The 1930s and Airborne Aviators
It might seem obvious that these on-trend sunglasses got both their start and their name from airplane pilots. In the mid-1930s these “pilot’s glasses” were designed by Ray-Ban in collaboration with John Macready, a fellow pilot and friend of Shorty Schroeder. Schroeder in 1920 took his plane above 33,000 feet, a daring and risky act, because shortly thereafter his goggles fogged up. Unable to see, he was forced to remove them, which turned a bad situation worse: his eyes froze over.
Macready was there to help pull his friend out of the cockpit after that nightmare experience which, thankfully, Schroeder survived; then about a month later Macready, too, pushed the envelop – and his plane – by seeking yet higher altitude to break his friend’s record, but while he soared in the upper atmosphere, the brightness nearly blinded him, his aviator goggles not being dark enough.
Pilots and stylistas alike today can thank Macready for his collaboration with Bausch and Lomb’s Ray-Band brand, for he is credited with the “shape, tint and fit” of aviator sunglasses, which were originally marketed toward golfers and fishermen. Today we recognize aviators on sight, thanks to their teardrop shape and dark, often reflective lenses; the design features most essential to sportsmen at that time, though, included the large area of the lenses (two to three times as large as the eyeball), the ultra-thin frames, the double nose bridge and the hooking earpieces. In toto, the aviators were designed to block out as much light as possible from the human eye from any angle.

MacArthur and World War II

Ray-Ban aviators today are for most an indulgence, and at the time of their widespread release the same was true. Imagine a time when sunglasses set you back one quarter; Ray-Ban aviators sold for a few dollars apiece.
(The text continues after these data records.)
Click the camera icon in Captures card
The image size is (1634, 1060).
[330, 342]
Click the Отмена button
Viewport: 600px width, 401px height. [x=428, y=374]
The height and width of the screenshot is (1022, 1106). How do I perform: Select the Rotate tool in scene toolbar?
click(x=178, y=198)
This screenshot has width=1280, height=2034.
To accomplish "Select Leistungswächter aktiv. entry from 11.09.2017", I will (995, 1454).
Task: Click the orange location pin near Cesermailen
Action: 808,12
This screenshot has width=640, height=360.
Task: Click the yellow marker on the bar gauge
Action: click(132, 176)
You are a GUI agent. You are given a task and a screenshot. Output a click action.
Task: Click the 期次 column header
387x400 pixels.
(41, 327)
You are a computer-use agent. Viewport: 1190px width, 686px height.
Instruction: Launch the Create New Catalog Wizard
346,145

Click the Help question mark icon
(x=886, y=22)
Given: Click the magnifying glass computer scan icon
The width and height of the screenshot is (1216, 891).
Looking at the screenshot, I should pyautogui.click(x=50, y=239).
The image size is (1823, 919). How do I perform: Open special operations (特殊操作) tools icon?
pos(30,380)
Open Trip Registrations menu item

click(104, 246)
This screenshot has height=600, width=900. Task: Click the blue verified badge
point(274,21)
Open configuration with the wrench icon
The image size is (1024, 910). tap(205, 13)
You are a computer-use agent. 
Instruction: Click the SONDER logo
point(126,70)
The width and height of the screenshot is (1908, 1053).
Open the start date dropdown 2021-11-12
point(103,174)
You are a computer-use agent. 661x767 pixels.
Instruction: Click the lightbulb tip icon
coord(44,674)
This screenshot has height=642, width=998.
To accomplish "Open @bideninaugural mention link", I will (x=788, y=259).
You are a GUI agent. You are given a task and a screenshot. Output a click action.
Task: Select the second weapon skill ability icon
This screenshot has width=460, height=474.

Adopted during World War II by the likes of General Douglas MacArthur, whose widespread photograph in them after landing in the Philippines made the style well-known, for some time aviator sunglasses were the domain of men, even being distributed to the French Army.

The 1960s to Today

And since MacArthur donning them wasn’t exactly an endorsement for coolness, it would be perhaps another 20 or so years before aviators were worn and recognized for fashion reasons, but Paul McCartney and Ringo Starr, who were then members of the incredibly popular Beatles, as well as Elvis, certainly helped foster the trend. Rhinestones and colored frames brought women on board in the 1970s, with such icons as Gloria Steinem donning aviators.

The 1980s saw Tom Cruise in Top Gun, a film which is credited with a 40 percent rise in sales of Ray-Ban aviators in the months after the movie’s release, and the style maintained popularity throughout the 90s and especially in the 2000s through today, thanks to paparazzi capturing our favorite celebrities’ every fashion choice, which often includes aviator sunglasses.